私はカフェの取材店を確定しアポイントが取れた段階で、本のクオリティの7、8割はすでに決まっていると考えています。それだけに、取材店を決めることには慎重になるのですが、特に気を使うことは「未来への伸びしろがあるか」という視点です。本に掲載された以後も、カフェの歴史が続いていって、粛々と日々を重ねていってもいいし、地域にワクワクするような出来事のハブとなっていってもいい。本がきっかけになってお互い知り合い、コラボが生まれたりなんかしたら、それは編集者冥利に尽きるけど。
だから、掲載後間も無く閉店というのは、ホンネを言うとすごく残念。
でも聞けばなんとご結婚を機に、今後の家庭のことを考えて考えて、考え抜いて決断された結果とのこと。そう、未来への道はカフェだけじゃない。あらたな家庭で、前に進んでいくことも伸びしろじゃないか。お話を聞いてそう思えたのです。
だからめいっぱい新生活にエールを送ります。どうかお幸せに!!
■ヘンデル閉店のお知らせ → ●
そしてたまたま同日にカフェ営業を終えられる予定の「うつわや+カフェ 草so」さん。実は草soさんも、別のかたちで未来への道を歩もうとされていました。
店主の畑中さんご夫妻が作られているお米「プリンセスサリー」のカレーを、また食べたい!また食べたい!!とずーっと思っていたので、たまらずつい先日、鴨川市の山の尾根にある草soさんを訪ねました。
ここはほんと、いつ足を運んでもうっとりしてしまう風景。棚田が視界いっぱいに広がって、斜面を駆け抜けていく風が見えるかのよう。ここの景色が好きで、実は『房総のパンⅠ 南房総という生き方』のいちばん最後の見開きページに全面写真を掲載しています。

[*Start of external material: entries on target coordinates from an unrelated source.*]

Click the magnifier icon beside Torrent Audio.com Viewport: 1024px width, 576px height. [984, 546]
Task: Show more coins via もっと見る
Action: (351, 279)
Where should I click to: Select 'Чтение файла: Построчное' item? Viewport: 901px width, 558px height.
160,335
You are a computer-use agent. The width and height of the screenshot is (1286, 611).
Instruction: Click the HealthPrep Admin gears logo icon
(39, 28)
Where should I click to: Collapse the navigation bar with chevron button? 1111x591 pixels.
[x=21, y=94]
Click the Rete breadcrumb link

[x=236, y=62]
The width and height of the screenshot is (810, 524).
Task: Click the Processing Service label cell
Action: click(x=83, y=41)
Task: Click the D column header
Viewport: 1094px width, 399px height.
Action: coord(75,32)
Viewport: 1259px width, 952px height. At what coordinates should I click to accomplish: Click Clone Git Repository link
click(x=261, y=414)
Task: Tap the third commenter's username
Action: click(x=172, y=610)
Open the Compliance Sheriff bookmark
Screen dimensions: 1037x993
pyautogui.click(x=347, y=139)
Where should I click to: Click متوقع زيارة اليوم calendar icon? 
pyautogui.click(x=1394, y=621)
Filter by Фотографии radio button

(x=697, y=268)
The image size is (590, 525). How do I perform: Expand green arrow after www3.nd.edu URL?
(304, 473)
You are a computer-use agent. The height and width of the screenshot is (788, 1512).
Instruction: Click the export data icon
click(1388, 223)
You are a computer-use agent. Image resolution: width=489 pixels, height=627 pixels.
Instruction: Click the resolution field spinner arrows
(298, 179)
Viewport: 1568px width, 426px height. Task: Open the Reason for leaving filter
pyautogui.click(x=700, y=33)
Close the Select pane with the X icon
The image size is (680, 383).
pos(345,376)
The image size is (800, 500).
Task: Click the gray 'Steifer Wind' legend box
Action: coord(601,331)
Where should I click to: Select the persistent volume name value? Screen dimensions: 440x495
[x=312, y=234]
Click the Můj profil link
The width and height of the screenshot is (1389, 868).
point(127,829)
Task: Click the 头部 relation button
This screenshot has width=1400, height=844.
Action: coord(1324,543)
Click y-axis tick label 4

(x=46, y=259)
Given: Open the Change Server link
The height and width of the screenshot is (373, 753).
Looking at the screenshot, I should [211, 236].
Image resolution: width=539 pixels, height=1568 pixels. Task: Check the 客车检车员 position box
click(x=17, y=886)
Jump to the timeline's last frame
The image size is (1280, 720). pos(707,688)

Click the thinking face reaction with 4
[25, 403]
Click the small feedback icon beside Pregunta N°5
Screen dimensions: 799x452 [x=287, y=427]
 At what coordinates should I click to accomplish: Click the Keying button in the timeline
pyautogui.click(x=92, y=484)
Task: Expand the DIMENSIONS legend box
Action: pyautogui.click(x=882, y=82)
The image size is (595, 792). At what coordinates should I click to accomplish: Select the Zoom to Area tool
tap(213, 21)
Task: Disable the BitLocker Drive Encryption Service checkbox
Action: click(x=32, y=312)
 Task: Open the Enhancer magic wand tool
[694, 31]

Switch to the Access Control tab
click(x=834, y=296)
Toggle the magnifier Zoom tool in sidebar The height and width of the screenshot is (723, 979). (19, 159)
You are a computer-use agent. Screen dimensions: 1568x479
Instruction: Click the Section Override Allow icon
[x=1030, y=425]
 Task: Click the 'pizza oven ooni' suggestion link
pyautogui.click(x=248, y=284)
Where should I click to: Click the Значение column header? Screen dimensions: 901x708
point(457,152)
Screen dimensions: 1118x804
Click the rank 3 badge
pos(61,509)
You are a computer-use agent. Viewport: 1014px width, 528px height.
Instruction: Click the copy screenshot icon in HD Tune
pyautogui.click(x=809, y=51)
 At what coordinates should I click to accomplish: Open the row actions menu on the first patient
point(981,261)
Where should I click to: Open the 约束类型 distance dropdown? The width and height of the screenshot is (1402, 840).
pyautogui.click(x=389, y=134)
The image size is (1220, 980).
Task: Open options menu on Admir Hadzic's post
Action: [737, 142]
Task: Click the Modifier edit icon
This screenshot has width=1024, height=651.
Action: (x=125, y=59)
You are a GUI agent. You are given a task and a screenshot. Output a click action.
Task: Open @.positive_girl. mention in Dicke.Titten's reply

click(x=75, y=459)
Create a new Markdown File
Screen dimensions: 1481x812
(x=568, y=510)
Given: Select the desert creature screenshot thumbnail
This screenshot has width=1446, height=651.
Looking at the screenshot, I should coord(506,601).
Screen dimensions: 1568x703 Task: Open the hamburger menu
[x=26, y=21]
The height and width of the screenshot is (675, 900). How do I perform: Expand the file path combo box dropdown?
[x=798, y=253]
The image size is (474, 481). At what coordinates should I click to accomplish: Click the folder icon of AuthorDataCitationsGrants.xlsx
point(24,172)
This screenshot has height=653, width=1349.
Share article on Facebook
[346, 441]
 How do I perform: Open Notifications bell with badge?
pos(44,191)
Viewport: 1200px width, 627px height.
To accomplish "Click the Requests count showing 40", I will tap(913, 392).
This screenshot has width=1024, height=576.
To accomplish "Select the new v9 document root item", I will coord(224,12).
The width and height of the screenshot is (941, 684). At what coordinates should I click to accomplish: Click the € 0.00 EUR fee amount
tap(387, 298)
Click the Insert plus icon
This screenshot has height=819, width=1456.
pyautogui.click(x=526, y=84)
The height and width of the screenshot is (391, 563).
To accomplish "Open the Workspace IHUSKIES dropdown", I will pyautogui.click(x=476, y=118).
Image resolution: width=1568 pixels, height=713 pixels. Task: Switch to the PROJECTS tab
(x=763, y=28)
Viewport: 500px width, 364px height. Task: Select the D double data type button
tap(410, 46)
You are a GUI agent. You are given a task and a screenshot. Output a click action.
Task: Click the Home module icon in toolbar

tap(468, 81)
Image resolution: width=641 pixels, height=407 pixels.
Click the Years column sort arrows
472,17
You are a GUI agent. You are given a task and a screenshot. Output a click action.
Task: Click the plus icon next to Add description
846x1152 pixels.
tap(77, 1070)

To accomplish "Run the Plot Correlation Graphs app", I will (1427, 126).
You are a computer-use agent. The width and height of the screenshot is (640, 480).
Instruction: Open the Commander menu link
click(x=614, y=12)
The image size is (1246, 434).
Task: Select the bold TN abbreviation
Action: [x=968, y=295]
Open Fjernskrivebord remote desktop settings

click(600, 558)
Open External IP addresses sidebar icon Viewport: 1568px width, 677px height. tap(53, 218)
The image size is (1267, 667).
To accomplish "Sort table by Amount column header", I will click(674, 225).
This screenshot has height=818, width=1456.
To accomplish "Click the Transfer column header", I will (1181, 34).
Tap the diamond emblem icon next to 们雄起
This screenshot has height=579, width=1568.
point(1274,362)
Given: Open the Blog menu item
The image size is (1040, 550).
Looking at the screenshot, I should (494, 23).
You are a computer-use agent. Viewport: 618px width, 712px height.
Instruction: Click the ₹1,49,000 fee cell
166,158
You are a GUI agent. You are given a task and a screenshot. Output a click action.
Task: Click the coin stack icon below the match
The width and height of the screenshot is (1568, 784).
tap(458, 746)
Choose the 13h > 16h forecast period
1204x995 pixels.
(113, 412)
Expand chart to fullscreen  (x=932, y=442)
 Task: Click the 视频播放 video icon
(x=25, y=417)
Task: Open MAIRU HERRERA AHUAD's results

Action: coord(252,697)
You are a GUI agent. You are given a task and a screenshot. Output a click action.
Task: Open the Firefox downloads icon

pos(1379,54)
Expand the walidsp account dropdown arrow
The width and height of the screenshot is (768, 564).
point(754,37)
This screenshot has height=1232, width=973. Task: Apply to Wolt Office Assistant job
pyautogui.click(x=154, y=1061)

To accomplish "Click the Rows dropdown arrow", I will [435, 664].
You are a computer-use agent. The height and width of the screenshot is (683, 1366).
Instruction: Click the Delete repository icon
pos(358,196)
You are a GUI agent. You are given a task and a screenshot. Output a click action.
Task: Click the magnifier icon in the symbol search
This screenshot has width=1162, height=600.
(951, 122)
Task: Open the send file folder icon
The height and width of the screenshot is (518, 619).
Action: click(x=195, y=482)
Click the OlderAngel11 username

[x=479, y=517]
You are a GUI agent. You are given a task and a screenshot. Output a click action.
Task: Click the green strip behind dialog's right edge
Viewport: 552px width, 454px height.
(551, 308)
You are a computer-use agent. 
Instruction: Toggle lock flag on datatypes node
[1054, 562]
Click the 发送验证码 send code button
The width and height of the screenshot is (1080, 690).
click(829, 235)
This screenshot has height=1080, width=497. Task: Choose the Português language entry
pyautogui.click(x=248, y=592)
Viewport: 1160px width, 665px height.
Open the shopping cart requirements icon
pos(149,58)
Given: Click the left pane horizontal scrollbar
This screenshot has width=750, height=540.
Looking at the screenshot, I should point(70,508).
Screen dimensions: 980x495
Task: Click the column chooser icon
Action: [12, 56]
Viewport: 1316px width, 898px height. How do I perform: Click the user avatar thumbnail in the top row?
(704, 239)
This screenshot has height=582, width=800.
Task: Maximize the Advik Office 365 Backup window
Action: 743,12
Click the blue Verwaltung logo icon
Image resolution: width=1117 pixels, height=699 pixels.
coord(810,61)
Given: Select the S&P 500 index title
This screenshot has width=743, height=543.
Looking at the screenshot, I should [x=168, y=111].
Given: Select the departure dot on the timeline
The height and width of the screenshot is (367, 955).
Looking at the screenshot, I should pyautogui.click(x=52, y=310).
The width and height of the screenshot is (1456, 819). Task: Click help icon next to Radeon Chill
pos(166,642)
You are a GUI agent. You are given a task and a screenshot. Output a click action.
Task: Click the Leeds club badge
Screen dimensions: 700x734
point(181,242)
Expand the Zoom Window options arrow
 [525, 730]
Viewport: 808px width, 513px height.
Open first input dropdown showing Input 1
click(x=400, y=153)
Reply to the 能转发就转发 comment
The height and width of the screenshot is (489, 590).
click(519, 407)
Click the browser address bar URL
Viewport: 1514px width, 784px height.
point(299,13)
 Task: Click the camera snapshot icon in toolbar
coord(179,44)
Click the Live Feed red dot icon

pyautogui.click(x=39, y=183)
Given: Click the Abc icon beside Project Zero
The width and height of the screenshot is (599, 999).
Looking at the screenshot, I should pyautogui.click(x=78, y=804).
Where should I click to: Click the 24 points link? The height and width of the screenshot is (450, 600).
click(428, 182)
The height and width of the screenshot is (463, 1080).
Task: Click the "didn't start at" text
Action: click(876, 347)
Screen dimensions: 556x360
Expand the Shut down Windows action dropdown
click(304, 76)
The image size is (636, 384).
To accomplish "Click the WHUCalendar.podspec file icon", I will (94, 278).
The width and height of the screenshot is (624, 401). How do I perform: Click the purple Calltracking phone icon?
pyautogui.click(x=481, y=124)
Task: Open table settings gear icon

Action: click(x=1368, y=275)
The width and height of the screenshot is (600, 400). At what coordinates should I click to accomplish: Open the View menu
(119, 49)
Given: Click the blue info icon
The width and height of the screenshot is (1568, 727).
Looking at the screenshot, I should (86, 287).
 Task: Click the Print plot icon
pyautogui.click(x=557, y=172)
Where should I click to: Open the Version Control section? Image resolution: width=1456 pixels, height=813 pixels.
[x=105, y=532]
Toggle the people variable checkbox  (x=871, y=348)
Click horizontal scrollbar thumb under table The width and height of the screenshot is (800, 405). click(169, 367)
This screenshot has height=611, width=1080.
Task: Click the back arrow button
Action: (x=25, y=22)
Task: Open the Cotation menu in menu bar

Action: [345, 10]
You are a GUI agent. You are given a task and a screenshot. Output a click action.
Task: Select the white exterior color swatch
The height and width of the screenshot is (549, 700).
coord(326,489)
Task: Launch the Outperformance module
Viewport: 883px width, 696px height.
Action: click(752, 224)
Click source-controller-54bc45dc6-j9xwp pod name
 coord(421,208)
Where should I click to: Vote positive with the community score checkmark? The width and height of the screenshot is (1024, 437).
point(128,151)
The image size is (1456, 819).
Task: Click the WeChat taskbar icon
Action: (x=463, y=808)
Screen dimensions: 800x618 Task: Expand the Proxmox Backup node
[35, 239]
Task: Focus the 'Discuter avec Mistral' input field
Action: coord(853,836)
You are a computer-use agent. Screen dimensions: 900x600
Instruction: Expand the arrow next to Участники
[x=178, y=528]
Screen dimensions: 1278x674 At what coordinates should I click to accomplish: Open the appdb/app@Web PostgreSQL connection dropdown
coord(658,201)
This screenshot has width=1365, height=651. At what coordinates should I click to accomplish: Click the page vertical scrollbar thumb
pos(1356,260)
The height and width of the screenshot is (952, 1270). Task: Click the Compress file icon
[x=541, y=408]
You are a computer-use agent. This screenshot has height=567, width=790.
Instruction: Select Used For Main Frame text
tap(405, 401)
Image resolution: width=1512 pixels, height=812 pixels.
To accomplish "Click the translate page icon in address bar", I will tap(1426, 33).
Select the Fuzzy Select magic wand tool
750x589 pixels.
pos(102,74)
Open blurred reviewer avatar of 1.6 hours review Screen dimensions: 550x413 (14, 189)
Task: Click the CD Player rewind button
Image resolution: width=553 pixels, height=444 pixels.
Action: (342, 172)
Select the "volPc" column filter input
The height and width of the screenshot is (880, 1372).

今年は南房総一帯、お米の収穫時に襲来した台風のため、甚大な被害がでました。ここまで広域にわたって稲が倒伏してしまうのかという・・・。畑中さんの田んぼも例外ではありませんでした。ぐちゃぐちゃになって田んぼに機械が入らずともなんとか収穫して稲。それを天日干しまでなんとかできるまでになったら、再びの嵐の襲来。お話を聞いて、なぜ今年はここまで狙い撃ちするような天候なのかと、もどかしい気持ちでいっぱいになりました。
そういう苦難の日々も美味しさの背景にはあるのだと、噛み締めながらカレーを戴きました。ほんとうに美味しい。ひと口ひと口が、愛おしいです。
そして漆の器を買い求めました。
この漆器を見た途端、手のひらにおさめたくなったんです。
両手の掌でそっと持ち上げたくなるような。
そして、ざっくりとしたテクスチャーが堅苦しくなく、
ふだんの食卓にちょうどいい。
そう思いました。
これは福井県鯖江市で活動されている、山𡶜厚夫さんの作だそうです。
今後、草soさんは、棚田での米作りをベースに、農ある暮らしを体験できるワークショップやイベント出店を通じ、農と食、器に関わる活動を展開されていく予定だそうです。さっそく4月からは「田んぼしごとの会」の企画も。ブログに最新情報が掲載されていますので、ぜひご覧いただければと思います。
■うつわや 草so ブログ → ●
春の気配が漂い始めた房総、鴨川の棚田。
風景に彩りを添える梅の花や菜の花は、新たなスタートを祝っているかのようです。
房総の暮らしは、美しく可能性と希望に満ちています。